PSEG to sell fossil and solar generation, concentrating on nukes

New Jersey-based Public Service Enterprise Group (PSEG, formerly Public Service Electric and Gas) says it is on pace to unload all of its substantial non-nuclear generation, leaving it as a wholly nuclear generating company.

PSEGs Bridgeport Harbor

In its 2020 earnings statement Feb. 26, CEO Ralph Izzo touted his company’s strategy “to become primarily a regulated utility with contracted generation, comprised of our zero caron nuclear fleet and recent announcement regarding New Jersey offshore wind through out partnership with Orsted North America.” The company announced in August 2020 that it wanted to unload of some 6.75 MW of coal, gas, and solar generation.

The fossil and solar package amounts to some 6.75 GW of nameplate capacity in New Jersey, Connecticut, New York, and Maryland. The company said it will shut down it the Bridgeport Unit 3 in Connecticut this year, the last of the company’s coal-fired generating units. A small combustion turbine plant remains in service at the Bridgeport site.

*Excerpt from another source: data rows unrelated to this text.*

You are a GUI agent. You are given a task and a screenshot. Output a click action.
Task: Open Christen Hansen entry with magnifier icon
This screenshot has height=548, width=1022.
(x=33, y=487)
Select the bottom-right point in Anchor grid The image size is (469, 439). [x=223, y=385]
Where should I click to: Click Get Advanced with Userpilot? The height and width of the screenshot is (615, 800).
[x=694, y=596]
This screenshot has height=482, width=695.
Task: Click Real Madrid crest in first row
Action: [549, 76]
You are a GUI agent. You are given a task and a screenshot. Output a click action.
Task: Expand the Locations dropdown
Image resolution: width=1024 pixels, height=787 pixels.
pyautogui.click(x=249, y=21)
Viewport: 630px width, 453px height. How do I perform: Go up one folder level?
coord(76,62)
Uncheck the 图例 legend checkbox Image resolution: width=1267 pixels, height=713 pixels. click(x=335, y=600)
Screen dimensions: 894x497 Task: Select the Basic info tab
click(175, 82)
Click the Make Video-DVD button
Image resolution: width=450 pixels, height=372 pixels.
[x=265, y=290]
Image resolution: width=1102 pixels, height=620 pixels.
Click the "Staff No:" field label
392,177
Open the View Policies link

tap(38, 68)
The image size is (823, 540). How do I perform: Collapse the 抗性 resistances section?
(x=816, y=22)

PSEG’s remaining fossil plants are Bergen (1200-MW combined cycle gas plant in New Jersey), Bethlehem (750-MW gas-fired combined cycle plant in New York), Burlington (168-MW combustion turbine in New Jersey), Essex (501-MW combustion turbine plant in New Jersey), Linden (1636-0MW combined cycle gas plant in New Jersey), Kearny (456-MW combustion turbine in New Jersey), Keys Energy Center (761-MW combined cycle plant in Maryland), New Haven (578-MW combustion turbine in Connecticut), and Sewaren (538-MW combustion turbine in New Jersey).

PSEG nuclear fleet consists of the two-unit Salem pressurized water reactor in Lower Alloways Creek, N.J., with the company owning 1,312 MW of the plant’s total nameplate capacity of 2,285, the 1180-MW Hope Creek boiling water reactor on the same site, and 1275 MW of the 2549-MW Peach Bottom boiling water reactor in eastern Pennsylvania.

In his earnings call, Rizzo said his strategy is “to become primarily a regulated utility with contracted generation, comprised of our carbon [free] nuclear fleet and recent announcement regarding New Jersey offshore wind through our partnership with Orsted North America.”

PSEG’s strategic move is an interesting contrast with that of Chicago-base Exelon Corp., which recently said it is splitting off its nation-leading, but economically struggling, nuclear generation  into a separate company.